縮毛矯正でボブスタイル…乾燥して広がりやすい髪質の対策は?

接客業をされているお客さまが来店しました。その方はブライダルアクセサリーの販売員で、高価なものを扱うため、身だしなみに常に気を配り清潔感のあるスタイルを望まれていました。

来店されるようになって数年経ちますが、以前は会社事務をされており、その頃から比べると来店頻度は多くなりました。2カ月に一度はカット、カラー、トリートメント。そして半年に一度、縮毛矯正をされていきました。

肩に付く長さだと結ばなければいけない社則があったため、転職されてからは肩に付かないボブスタイルを希望されています。お手入れも楽でスタイルが長持ちするところが気に入っていただけたようでした。

乾燥し、広がりやすい髪質

半年に一度のペースですが縮毛矯正が必要になる髪質です。もちろん長くして結べば気にならないのですが、結ぶと言ってもちょっとしたアレンジが求められるようで、そのお客さまは「不器用なので毎日アレンジもできないし、結ぶと頭も痛くなるので短めにしたい」ということでした。

強いクセの方なら3カ月周期で縮毛矯正が必要になりますが、その方のクセはそこまで強くもありません。ブローでもしのげる程度のクセではあるものの、とにかく簡単にスタイリングできるようにと縮毛矯正をされていきます。

うねったりハネたりする様なクセではなく、部分的に細かくねじれているようなクセ。そしてとにかく多毛です。艶が非常に出ずらく、毛量も多いので黒髪だと本当に重く見えやすく、お顔の雰囲気からも黒ではない方が似合うのでほんのり明るくしていました。

2カ月に一度カットとカラー、半年に一度は縮毛矯正というサイクルなのでダメージを気にされていました。

色々施術していますが薬液によるダメージは少ないものの、元々のクセで広がりやすく、また乾燥しやすい髪質のためサロンでのトリートメントも欠かせませんでした。

持ちの悪さをヘアケアで補うには

毎回トリートメントをされていきますが、乾燥毛なのでやはり「持ち」があまり良くありません。 サロンでは、通常の髪質(クセが強くなく乾燥毛でない方)で、ローダメージからミドルダメージ程度で40~45日程効果が持続するトリートメントを導入していました。お客さまの来店周期 は2カ月、約60日程だったので来店される頃にはすっかりトリートメントの効果が無くなっていると感じていました。

来店周期がもう少し短くなれば常に良い状態をキープできるのですが、お客さまのお仕事がとても忙しく、またお休みもなかなか自由に取れないということで、来店周期を短くすることはできません。
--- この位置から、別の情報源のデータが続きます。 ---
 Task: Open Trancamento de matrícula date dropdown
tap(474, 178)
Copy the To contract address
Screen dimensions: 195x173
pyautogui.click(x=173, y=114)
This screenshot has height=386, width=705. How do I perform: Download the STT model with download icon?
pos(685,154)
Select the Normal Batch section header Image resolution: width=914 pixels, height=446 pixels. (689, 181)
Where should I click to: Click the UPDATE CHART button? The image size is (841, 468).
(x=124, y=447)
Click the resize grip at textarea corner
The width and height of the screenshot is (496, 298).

そこで、ヘアケア用品を変えてみてはとお話ししてみました。

その頃お客さまが使っていたのはドラッグストアなどで量販されているシャンプーとトリートメント。スタイリング剤は軽くヘアクリームを付ける時があるくらいで、毎日はしていないと言うことでした。

オーガニック系を避けた方が良い場合

知名度のあるシャンプーだったので成分を調べてみましたが、泡立ち成分である界面活性剤はばっちり高級アルコール系です。髪質や体質によっては高級アルコール系で問題ない方も中にはいらしゃいますが、乾燥毛の方には洗浄力が強すぎてしまい、ますます髪の潤いを奪ってしまう可能性が高くなります。まずはアミノ酸系のシャンプーをおすすめしました。
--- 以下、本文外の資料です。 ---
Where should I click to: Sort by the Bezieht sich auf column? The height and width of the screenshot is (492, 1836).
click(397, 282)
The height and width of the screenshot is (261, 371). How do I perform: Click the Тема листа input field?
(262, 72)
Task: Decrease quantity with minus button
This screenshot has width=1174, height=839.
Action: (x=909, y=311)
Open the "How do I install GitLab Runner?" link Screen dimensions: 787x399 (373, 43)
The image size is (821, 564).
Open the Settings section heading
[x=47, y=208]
オーガニック系のコスメが好きな女性は非常に多いのですが、そのお客さまにはボタニカルシャンプーはおすすめしませんでした。ボタニカルシャンプーは植物由来の成分で作られており非常に優しい成分です。ただ、乾燥毛の方は植物由来成分の多いものより科学的な成分で作られたシャンプーの方が良い場合があります。

乾燥が進むと植物由来成分であるオイル系で髪をコーティングするだけではボリュームも収まらず、さらにパサつくことがあります。
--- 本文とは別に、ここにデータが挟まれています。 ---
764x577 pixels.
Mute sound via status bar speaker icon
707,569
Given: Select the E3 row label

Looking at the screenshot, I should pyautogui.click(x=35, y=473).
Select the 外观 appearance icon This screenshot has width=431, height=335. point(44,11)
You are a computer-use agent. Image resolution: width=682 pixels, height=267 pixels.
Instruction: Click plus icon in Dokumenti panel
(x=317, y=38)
科学的な成分は化合物で、何となく体に悪そうと嫌厭されることもありますが、分子量が小さいため毛髪内部にしっかり浸透することができます。その上で、植物系の整髪料を使えばオイルの重みでさらにしっとり収まりやすくなるでしょう。毛髪内部の水分量をまずは増やすことが重要です。

コラーゲンとエラスチンの相乗効果に注目

そのお客さまには、加水分解コラーゲンと加水分解エラスチンが配合されているシャンプーをおすすめしました。大抵、ヘアケアに特化した高機能シャンプーに配合されていることが多い成分で、どちらか片方だけ配合されているシャンプーも販売されています。

コラーゲンは保水、保湿の効果がある成分で、化粧水の名前にも使われているので知名度もあります。一方、加水分解エラスチンも優れた保湿成分ではあるものの大々的に宣伝されるこが少なく知名度ではやや劣ります。

エラスチンはコラーゲンに絡みつきその効果を支えてくれます。コラーゲンと一緒に配合されることにより相乗効果をもたらします。加水分解コラーゲン単独で配合されているより、加水分解エラスチンも配合されていれば保湿効果は高まります。そして加水分解エラスチンは植物エキスの効果を発揮させる働きがあることも知られています。

植物エキスはというと、種類に特に限定は無く、化粧品類などに一般的に配合されている成分ならどれでもその効果が認められています。

乾燥毛の方はエラスチン含有の商品を選んでみてはいかがでしょうか。そのお客さまの来店周期は2カ月のまま変わりはないのですが、髪の状態は確実に良くなってきていると手応えを感じられていました。